STATED PROBLEM 1: Reproduce the email thread word for word between "2021-12-03 Thread Josh" and "also a stream.", inclusive.
STATED PROBLEM 2: Extend the email thread past its last line.

SUPPLIED TEXT:
START

2021-12-03 Thread Josh Boyer
On Fri, Dec 3, 2021 at 1:51 PM Paul Heinlein  wrote:
>
> On Fri, 3 Dec 2021, Josh Boyer wrote:
>
> Josh,
>
> Thank you for the reply! I'm still poking around Stream 9, trying to
> devise some site-specific configuration-management rules, so I
> appreciate all the information I can get.
>
> >> Of note: java, perl and ruby are entirely streams now, while python
> >> remains tied to the base OS. All RDBMS releases are streams. There
> >> is no Tomcat! libgcc is part of the base OS but is also a stream.
> >> I'm not sure how that will work.
> >
> > I can clarify that a bit.  We have Application Streams and
> > separately the AppStream repo.  The AppStream repo contains the
> > Application Streams, but it also contains things that are still part
> > of the standard OS that aren't what we'd consider "Base" or "core".
>
> Ah! I hadn't understood that distinction. Thanks for the
> clarification.

END

[Screen grounding records]

START

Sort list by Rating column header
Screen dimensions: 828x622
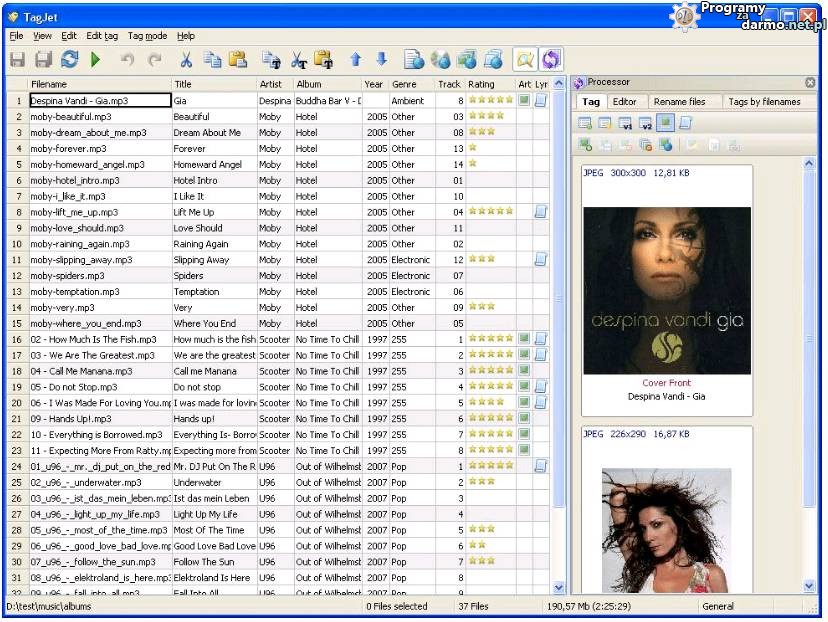click(x=490, y=85)
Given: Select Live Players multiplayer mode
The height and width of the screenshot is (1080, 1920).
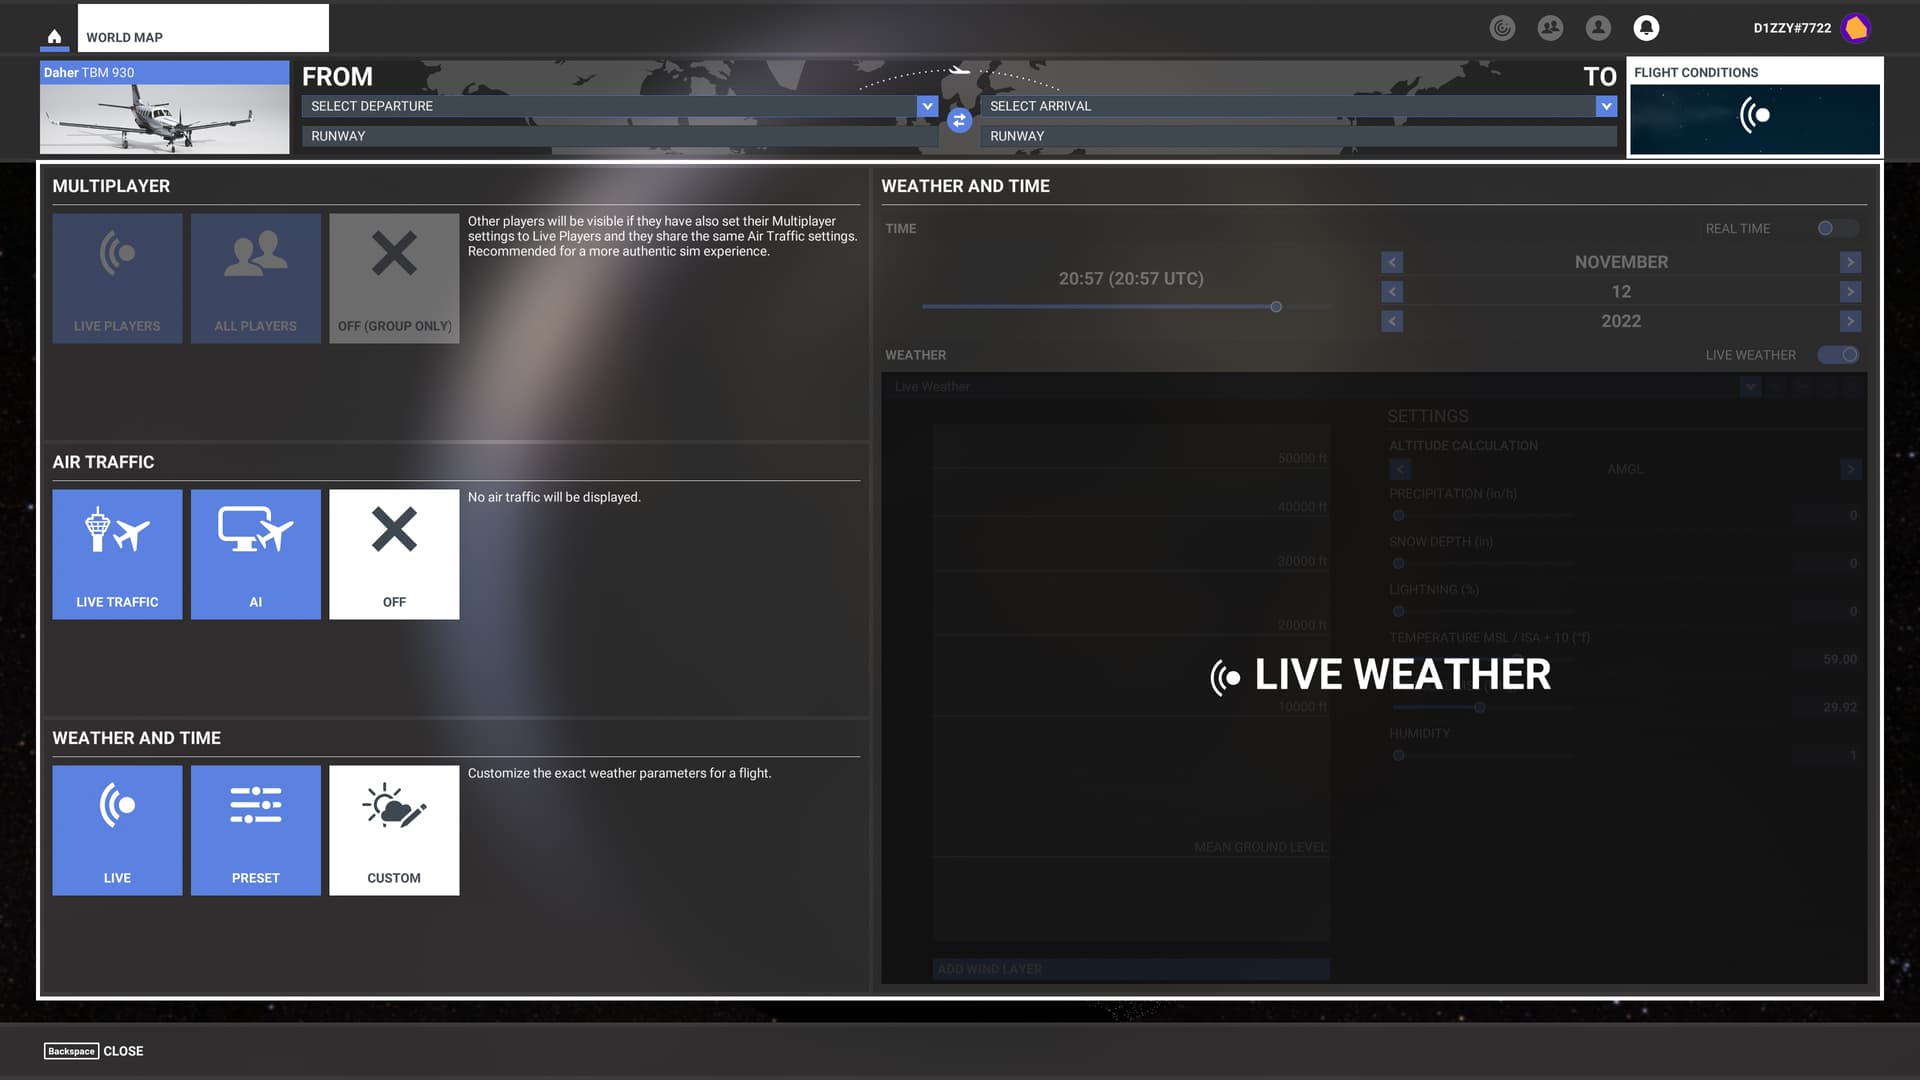Looking at the screenshot, I should (x=117, y=278).
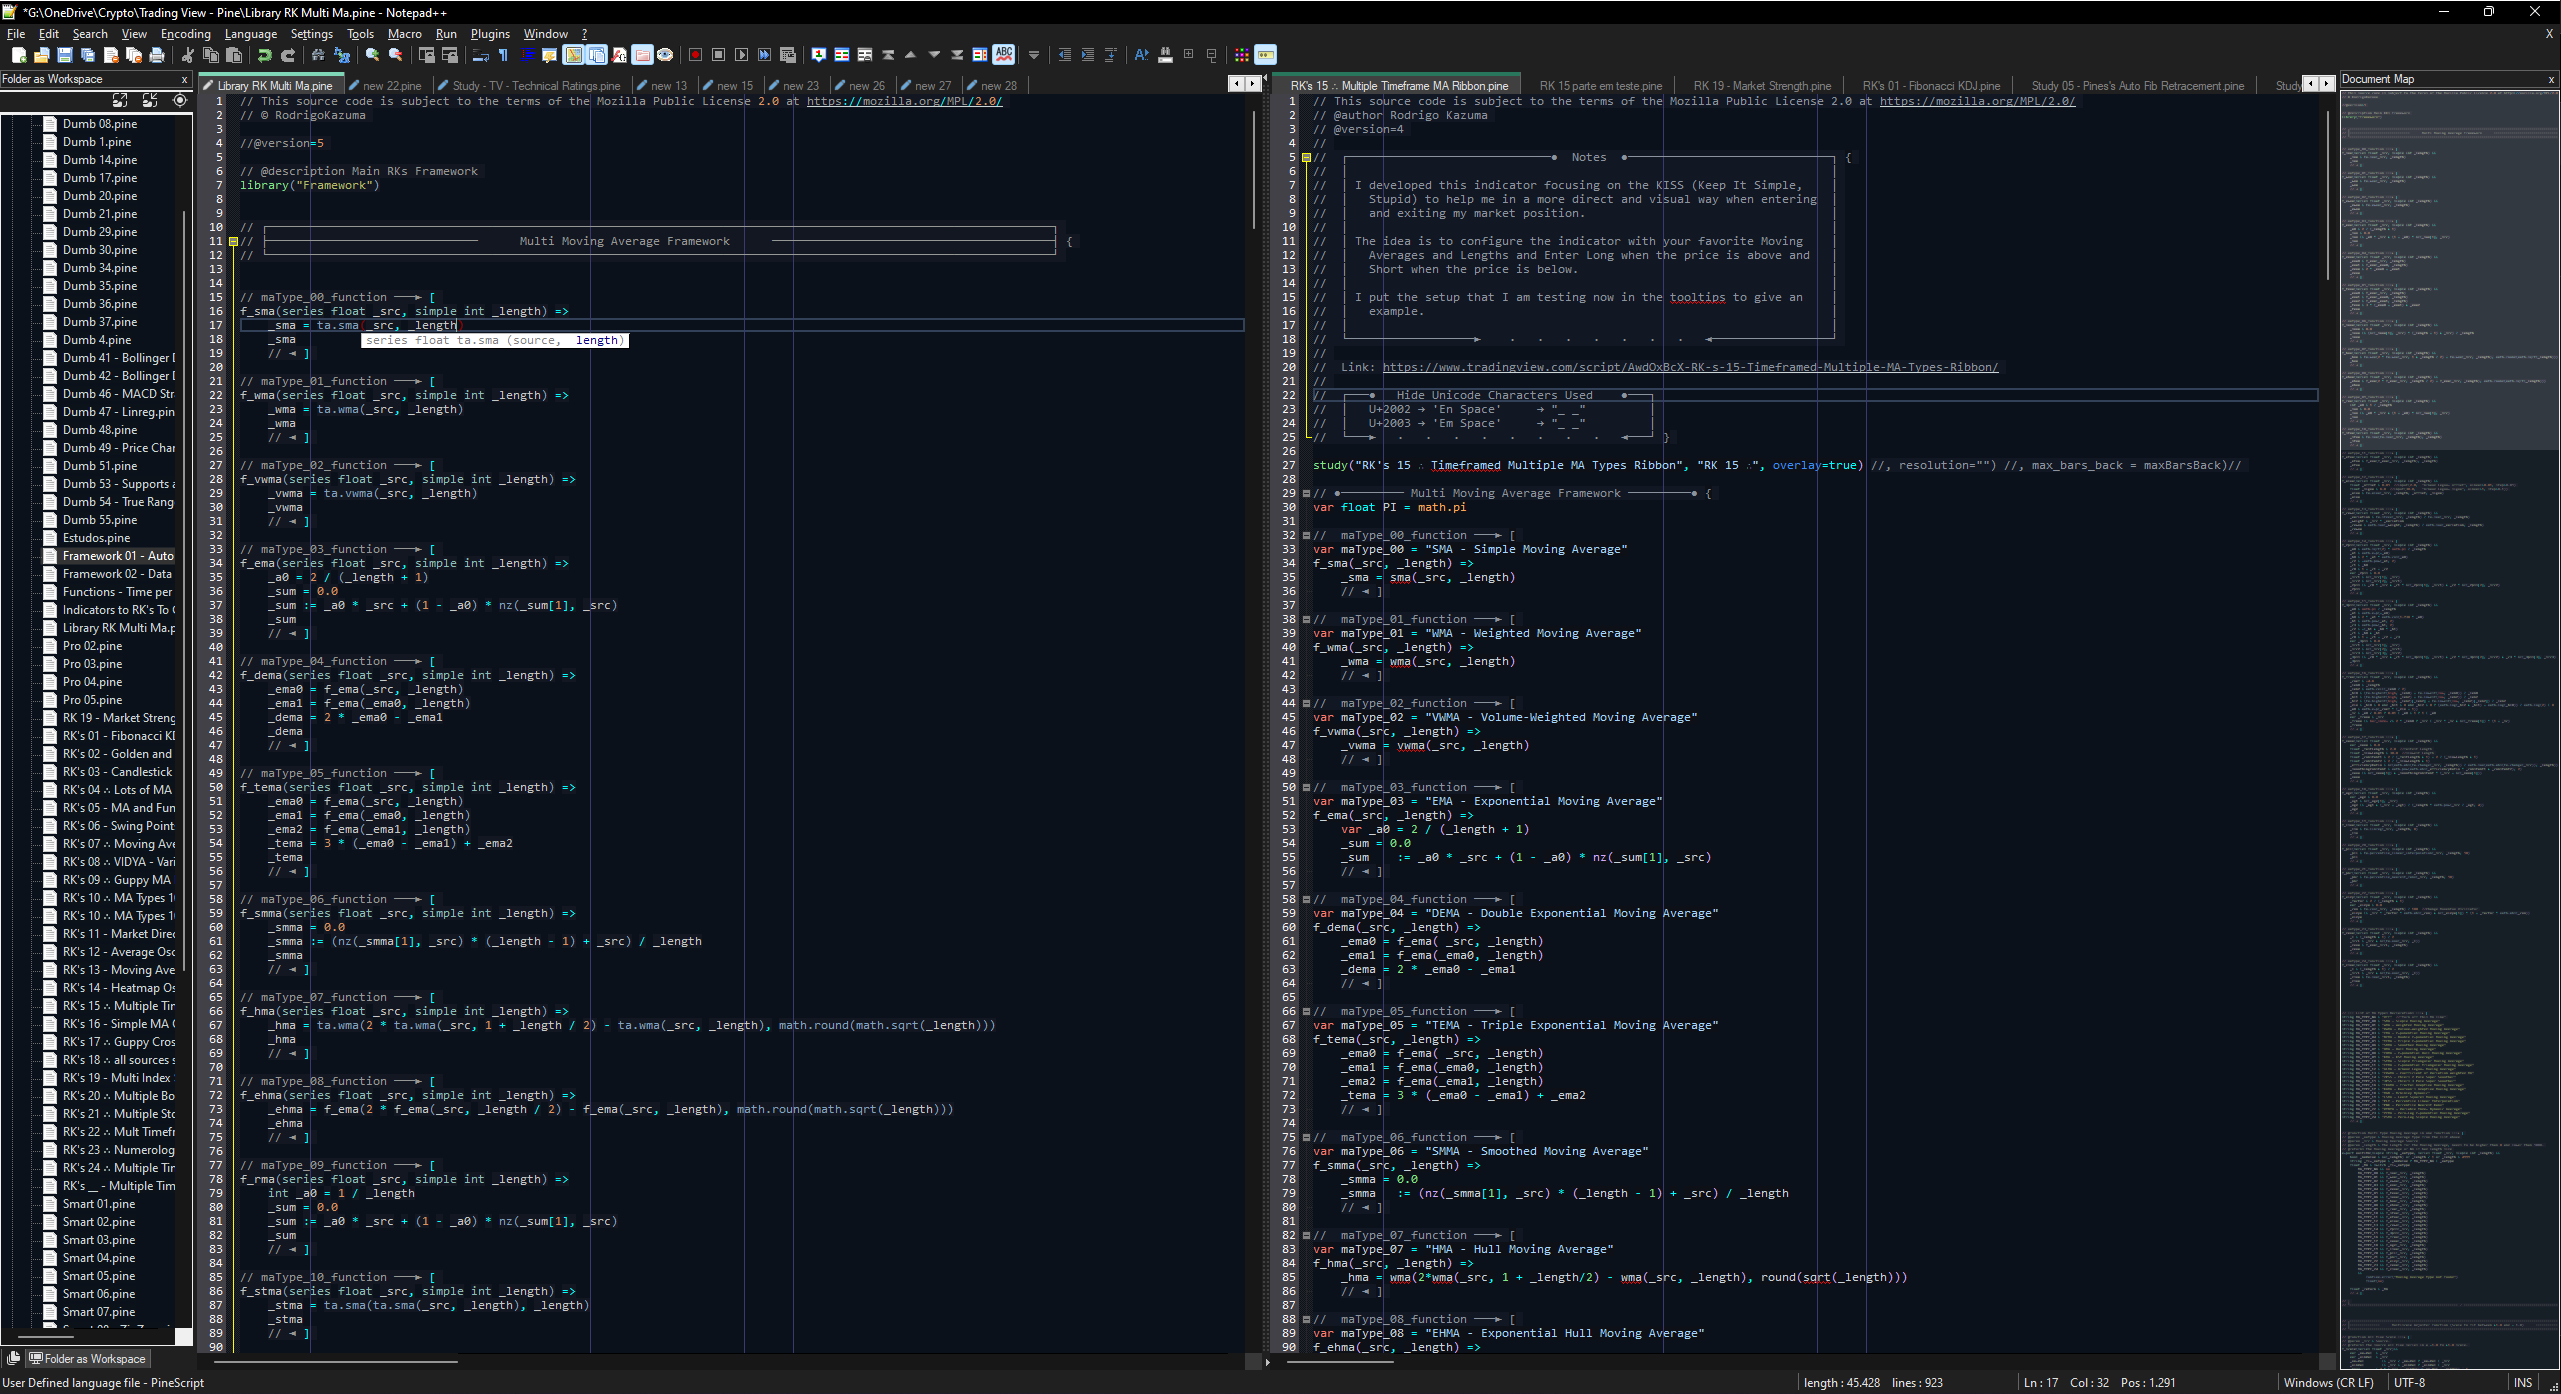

END

RESULT 1:
2021-12-03 Thread Josh Boyer
On Fri, Dec 3, 2021 at 1:51 PM Paul Heinlein  wrote:
>
> On Fri, 3 Dec 2021, Josh Boyer wrote:
>
> Josh,
>
> Thank you for the reply! I'm still poking around Stream 9, trying to
> devise some site-specific configuration-management rules, so I
> appreciate all the information I can get.
>
> >> Of note: java, perl and ruby are entirely streams now, while python
> >> remains tied to the base OS. All RDBMS releases are streams. There
> >> is no Tomcat! libgcc is part of the base OS but is also a stream.

RESULT 2:
>
> > We'll have a similar page for RHEL 9 when that is released, but your
> > list of languages and RDBMS in CentOS Stream 9 is a good start.  Also,
> > the python language stack will be slightly different in 9.  We still
> > have a system python (platform-python in RHEL8/CentOS Stream 8), which
> > is python 3.9 but the packaging format is a more traditional RPM
> > packaging.  The same concept applies to the system level gcc, and
> > therefore libgcc.
>
> Does that mean there might be, say, a python310 or gcc12 stream?

Version specifics aside, yes there will be newer python and gcc
(called gcc-toolset in RHEL 8) Application Streams in the future.
They won't exist for every upstream release, but selected versions
will be included.

josh

> > RHEL 8 does not include Tomcat either, so that is not new.
>
> Heh. I guess I should have looked at that. None of our internal Tomcat
> users have yet moved to EL8.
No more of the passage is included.